_EXERCISE AIM_
The expected output is each entry, given again exactly.

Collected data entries

•••••

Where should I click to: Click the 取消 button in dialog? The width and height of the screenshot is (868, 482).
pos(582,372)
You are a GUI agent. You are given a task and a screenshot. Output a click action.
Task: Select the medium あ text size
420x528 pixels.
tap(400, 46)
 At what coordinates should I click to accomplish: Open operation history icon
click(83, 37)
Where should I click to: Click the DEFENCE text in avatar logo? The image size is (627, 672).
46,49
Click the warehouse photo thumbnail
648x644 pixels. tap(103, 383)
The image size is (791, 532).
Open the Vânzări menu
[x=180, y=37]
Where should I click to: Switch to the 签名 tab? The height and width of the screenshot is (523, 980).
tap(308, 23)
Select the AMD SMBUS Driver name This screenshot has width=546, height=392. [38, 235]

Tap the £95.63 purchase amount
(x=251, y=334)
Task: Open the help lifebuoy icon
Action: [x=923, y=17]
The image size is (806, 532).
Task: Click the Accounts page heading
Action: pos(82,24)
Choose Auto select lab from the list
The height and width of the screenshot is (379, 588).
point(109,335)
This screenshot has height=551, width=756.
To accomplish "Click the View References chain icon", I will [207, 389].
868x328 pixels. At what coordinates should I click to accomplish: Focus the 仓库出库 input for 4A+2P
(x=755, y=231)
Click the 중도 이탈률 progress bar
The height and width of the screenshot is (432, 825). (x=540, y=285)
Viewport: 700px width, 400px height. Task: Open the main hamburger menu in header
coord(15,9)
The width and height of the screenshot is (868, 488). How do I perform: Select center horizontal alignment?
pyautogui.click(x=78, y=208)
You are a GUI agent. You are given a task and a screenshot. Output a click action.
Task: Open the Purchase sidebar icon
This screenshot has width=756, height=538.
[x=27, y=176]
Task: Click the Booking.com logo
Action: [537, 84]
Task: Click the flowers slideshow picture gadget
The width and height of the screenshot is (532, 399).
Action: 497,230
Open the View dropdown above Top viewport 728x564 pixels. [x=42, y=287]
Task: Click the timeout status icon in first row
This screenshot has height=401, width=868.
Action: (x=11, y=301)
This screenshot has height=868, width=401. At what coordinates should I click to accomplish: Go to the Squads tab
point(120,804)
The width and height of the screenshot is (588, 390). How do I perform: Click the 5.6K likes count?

•••••

_EXERCISE ANSWER_
Where should I click to: Click the 取消 button in dialog? The width and height of the screenshot is (868, 482).
pos(582,372)
You are a GUI agent. You are given a task and a screenshot. Output a click action.
Task: Select the medium あ text size
420x528 pixels.
tap(400, 46)
 At what coordinates should I click to accomplish: Open operation history icon
click(83, 37)
Where should I click to: Click the DEFENCE text in avatar logo? The image size is (627, 672).
46,49
Click the warehouse photo thumbnail
648x644 pixels. tap(103, 383)
The image size is (791, 532).
Open the Vânzări menu
[x=180, y=37]
Where should I click to: Switch to the 签名 tab? The height and width of the screenshot is (523, 980).
tap(308, 23)
Select the AMD SMBUS Driver name This screenshot has width=546, height=392. [38, 235]

Tap the £95.63 purchase amount
(x=251, y=334)
Task: Open the help lifebuoy icon
Action: [x=923, y=17]
The image size is (806, 532).
Task: Click the Accounts page heading
Action: pos(82,24)
Choose Auto select lab from the list
The height and width of the screenshot is (379, 588).
point(109,335)
This screenshot has height=551, width=756.
To accomplish "Click the View References chain icon", I will [207, 389].
868x328 pixels. At what coordinates should I click to accomplish: Focus the 仓库出库 input for 4A+2P
(x=755, y=231)
Click the 중도 이탈률 progress bar
The height and width of the screenshot is (432, 825). (x=540, y=285)
Viewport: 700px width, 400px height. Task: Open the main hamburger menu in header
coord(15,9)
The width and height of the screenshot is (868, 488). How do I perform: Select center horizontal alignment?
pyautogui.click(x=78, y=208)
You are a GUI agent. You are given a task and a screenshot. Output a click action.
Task: Open the Purchase sidebar icon
This screenshot has width=756, height=538.
[x=27, y=176]
Task: Click the Booking.com logo
Action: [537, 84]
Task: Click the flowers slideshow picture gadget
The width and height of the screenshot is (532, 399).
Action: 497,230
Open the View dropdown above Top viewport 728x564 pixels. [x=42, y=287]
Task: Click the timeout status icon in first row
This screenshot has height=401, width=868.
Action: (x=11, y=301)
This screenshot has height=868, width=401. At what coordinates should I click to accomplish: Go to the Squads tab
point(120,804)
The width and height of the screenshot is (588, 390). How do I perform: Click the 5.6K likes count?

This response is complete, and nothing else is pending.